Retype every item below exactly as it appears, leaving out the pictures.

INPUT MATERIAL —
+---+
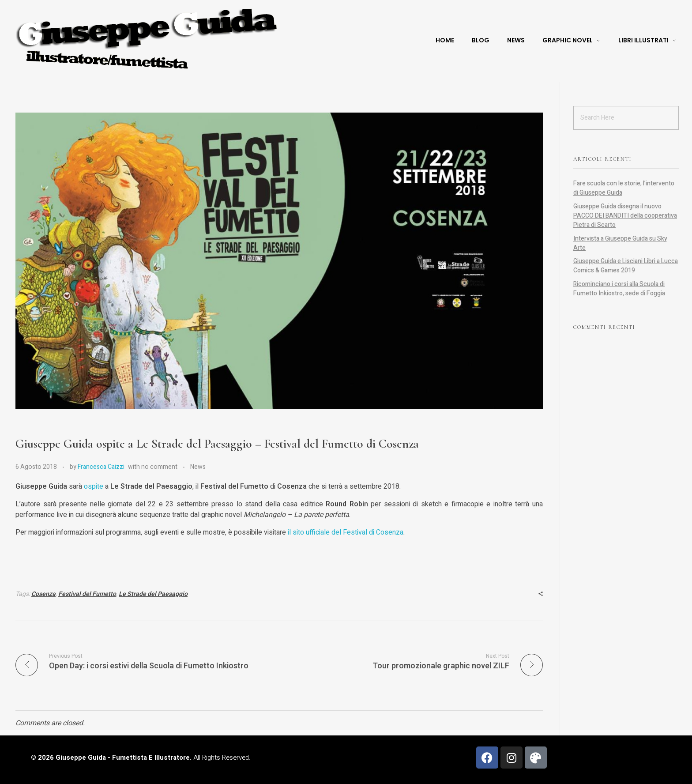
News (198, 467)
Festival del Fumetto (87, 594)
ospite (94, 486)
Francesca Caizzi (101, 467)
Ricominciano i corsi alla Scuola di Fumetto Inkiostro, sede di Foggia (619, 289)
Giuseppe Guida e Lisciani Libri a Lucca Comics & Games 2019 (625, 266)
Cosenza (43, 594)
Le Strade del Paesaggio (153, 594)
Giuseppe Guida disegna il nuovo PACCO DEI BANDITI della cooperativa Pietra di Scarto (625, 215)
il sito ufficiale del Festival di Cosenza (346, 532)
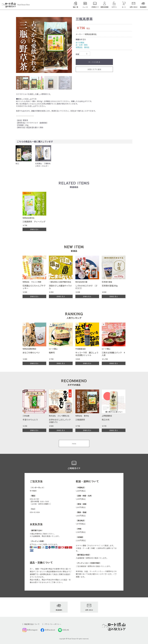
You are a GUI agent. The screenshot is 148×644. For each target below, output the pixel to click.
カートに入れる (94, 62)
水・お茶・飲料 (82, 45)
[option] (44, 45)
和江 (17, 164)
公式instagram (30, 630)
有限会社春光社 (91, 34)
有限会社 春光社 (82, 47)
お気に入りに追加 (94, 69)
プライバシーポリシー (53, 624)
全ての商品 (80, 42)
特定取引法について (32, 624)
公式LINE (63, 630)
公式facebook (48, 630)
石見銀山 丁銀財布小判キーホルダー (43, 164)
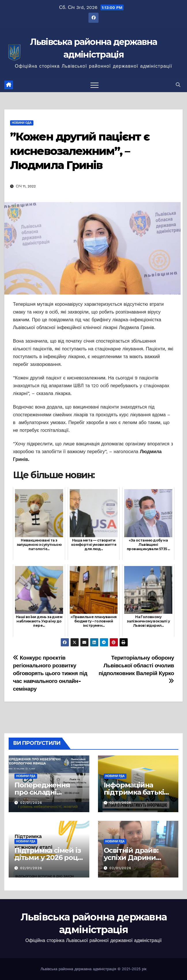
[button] (178, 85)
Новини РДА (26, 776)
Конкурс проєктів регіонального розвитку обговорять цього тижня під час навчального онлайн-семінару (50, 673)
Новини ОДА (22, 123)
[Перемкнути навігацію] (94, 85)
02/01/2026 (31, 803)
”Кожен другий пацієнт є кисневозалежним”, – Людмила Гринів (80, 151)
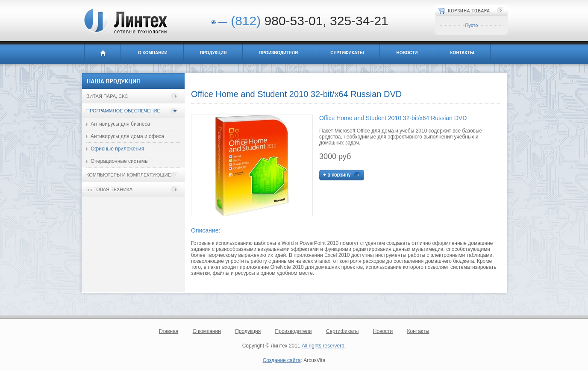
+---+
THE SOLUTION —
News (198, 467)
Festival del Fumetto (87, 594)
ospite (94, 486)
Francesca Caizzi (101, 467)
Ricominciano i corsi alla Scuola di Fumetto Inkiostro, sede di Foggia (619, 289)
Giuseppe Guida e Lisciani Libri a Lucca Comics & Games 2019 (625, 266)
Cosenza (43, 594)
Le Strade del Paesaggio (153, 594)
Giuseppe Guida disegna il nuovo PACCO DEI BANDITI della cooperativa Pietra di Scarto (625, 215)
il sito ufficiale del Festival di Cosenza (346, 532)
You are a GUI agent. The screenshot is 148×644. For each target below, output the pixel to click.
カートに入れる (94, 62)
水・お茶・飲料 (82, 45)
[option] (44, 45)
和江 (17, 164)
公式instagram (30, 630)
有限会社春光社 (91, 34)
有限会社 春光社 (82, 47)
お気に入りに追加 (94, 69)
プライバシーポリシー (53, 624)
全ての商品 (80, 42)
特定取引法について (32, 624)
公式LINE (63, 630)
公式facebook (48, 630)
石見銀山 丁銀財布小判キーホルダー (43, 164)
[button] (178, 85)
Новини РДА (26, 776)
Конкурс проєктів регіонального розвитку обговорять цього тижня під час навчального онлайн-семінару (50, 673)
Новини ОДА (22, 123)
[Перемкнути навігацію] (94, 85)
02/01/2026 (31, 803)
”Кожен другий пацієнт є кисневозалежним”, – Людмила Гринів (80, 151)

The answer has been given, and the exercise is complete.